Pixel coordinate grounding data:
● ● ● ● ● ● ●

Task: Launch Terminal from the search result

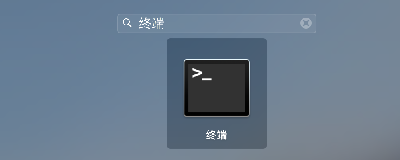Action: 217,88
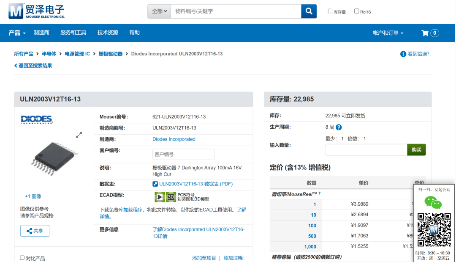Open the shopping cart icon
The height and width of the screenshot is (262, 456).
tap(425, 33)
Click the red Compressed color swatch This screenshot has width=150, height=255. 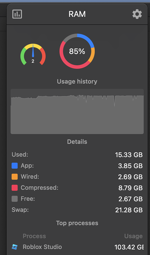(15, 188)
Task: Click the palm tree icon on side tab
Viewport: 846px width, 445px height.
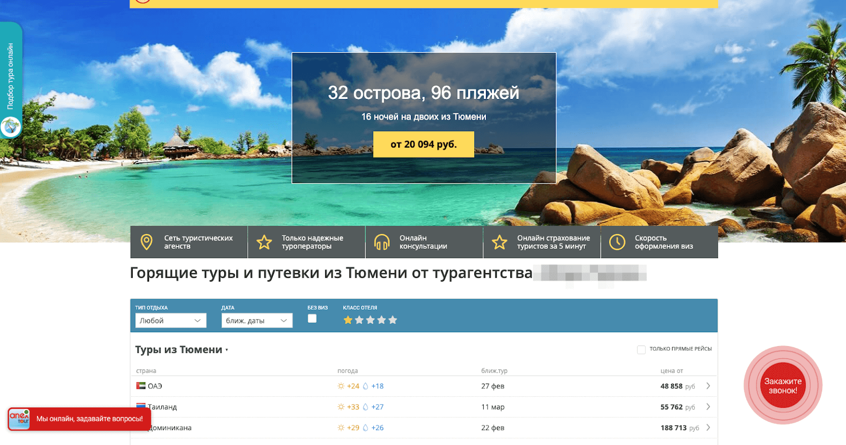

● ● ● ● ● ● ●

# [Description of the task]
Your task is to give again, unchanged, the lines from the line that contains "Task: Click the palm tree icon on side tab" to the end of the records. Include both end lines but no pictures.

# [Response area]
Task: Click the palm tree icon on side tab
Viewport: 846px width, 445px height.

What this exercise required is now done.